*** Source material

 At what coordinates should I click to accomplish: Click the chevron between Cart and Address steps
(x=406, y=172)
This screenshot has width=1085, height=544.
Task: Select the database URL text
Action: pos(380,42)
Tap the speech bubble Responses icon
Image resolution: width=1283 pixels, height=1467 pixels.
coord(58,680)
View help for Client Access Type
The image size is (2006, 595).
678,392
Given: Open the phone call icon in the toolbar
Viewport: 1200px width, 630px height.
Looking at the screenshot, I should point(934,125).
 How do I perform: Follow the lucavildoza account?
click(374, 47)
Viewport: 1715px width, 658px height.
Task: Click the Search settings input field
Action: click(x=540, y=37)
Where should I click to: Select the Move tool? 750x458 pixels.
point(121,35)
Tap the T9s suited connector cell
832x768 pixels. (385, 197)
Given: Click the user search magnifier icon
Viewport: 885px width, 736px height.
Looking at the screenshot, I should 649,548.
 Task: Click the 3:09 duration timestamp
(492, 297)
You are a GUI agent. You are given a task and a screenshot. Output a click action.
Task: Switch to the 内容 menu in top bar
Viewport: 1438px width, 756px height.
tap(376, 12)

******

## [The task]
Output exactly the line containing "Task: Click the 3:09 duration timestamp" together with every line after it, ending at the final line of the entries.

## [Solution to the exercise]
 Task: Click the 3:09 duration timestamp
(492, 297)
You are a GUI agent. You are given a task and a screenshot. Output a click action.
Task: Switch to the 内容 menu in top bar
Viewport: 1438px width, 756px height.
tap(376, 12)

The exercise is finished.